Neuroinflammation as fuel for axonal regeneration: exploring the proteome for underlying molecular players

Neurotrauma and degeneration diminish life quality in our aging society and lead to impairments, mainly because the central nervous system (CNS) of adult mammals lacks the robust capacity to regenerate. Despite intensive research, induction of long-distance axonal regeneration and functional recovery of the damaged CNS remain a challenge. Although neuroinflammation has been put forward as a mechanism to trigger axonal regeneration in the CNS, little is known about the underlying molecules and pathways. Therefore, our overarching goal is to unravel the cellular and molecular players that link inflammation to proper axonal regeneration. Thereto, we will use an inflammatory optic nerve injury model in mice and apply an innovative proteomics approach on retina and optic nerve.

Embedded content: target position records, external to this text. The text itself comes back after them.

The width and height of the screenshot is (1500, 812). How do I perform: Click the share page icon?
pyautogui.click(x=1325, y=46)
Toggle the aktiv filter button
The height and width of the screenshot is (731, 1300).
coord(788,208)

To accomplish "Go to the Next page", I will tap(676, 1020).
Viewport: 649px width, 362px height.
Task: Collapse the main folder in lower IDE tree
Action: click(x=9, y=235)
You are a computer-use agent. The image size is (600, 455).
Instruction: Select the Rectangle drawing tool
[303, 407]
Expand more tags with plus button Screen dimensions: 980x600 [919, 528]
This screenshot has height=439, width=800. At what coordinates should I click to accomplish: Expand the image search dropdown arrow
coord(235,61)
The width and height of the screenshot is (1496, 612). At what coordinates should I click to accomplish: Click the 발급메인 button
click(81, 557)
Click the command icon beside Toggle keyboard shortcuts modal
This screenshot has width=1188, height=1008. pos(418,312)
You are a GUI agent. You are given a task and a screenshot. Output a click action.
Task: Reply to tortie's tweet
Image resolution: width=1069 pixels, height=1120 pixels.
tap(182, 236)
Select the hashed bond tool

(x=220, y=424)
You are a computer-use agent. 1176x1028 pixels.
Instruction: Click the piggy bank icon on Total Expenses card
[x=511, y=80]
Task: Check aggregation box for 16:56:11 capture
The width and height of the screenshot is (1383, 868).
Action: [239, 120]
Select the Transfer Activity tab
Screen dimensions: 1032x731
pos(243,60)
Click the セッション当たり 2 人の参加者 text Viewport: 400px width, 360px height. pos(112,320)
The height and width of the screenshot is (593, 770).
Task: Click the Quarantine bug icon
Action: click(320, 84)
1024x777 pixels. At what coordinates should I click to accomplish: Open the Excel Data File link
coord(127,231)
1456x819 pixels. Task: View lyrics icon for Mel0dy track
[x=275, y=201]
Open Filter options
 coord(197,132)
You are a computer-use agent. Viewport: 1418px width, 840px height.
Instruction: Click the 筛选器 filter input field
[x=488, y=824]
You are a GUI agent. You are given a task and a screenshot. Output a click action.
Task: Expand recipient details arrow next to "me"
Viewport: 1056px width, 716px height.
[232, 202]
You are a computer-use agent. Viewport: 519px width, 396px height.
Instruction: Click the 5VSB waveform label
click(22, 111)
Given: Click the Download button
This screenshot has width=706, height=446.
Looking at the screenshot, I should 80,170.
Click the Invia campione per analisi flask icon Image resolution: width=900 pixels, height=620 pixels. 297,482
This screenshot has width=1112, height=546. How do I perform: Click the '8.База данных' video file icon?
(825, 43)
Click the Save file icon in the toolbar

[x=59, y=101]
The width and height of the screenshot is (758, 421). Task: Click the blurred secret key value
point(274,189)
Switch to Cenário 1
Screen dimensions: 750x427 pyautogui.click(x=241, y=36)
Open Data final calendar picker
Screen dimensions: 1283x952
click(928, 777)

Furthermore, as data obtained in our group indicate matrix metalloproteinase-2 (MMP-2) as a promising regenerative factor that connects ocular inflammation with successful axonal regeneration in the optic nerve, we will further disentangle the pleiotropic role of MMP-2 in axonal outgrowth, elongation and navigation. As such, taking MMP-2 as a lead, we will establish a pipeline for further testing of the selected/identified high-confidence targets, using expression/activity studies and loss/gain-of-function approaches. Overall, the expected outcome of this proposal is the identification and validation of novel benefactors of axonal regeneration that might hold future therapeutic potential.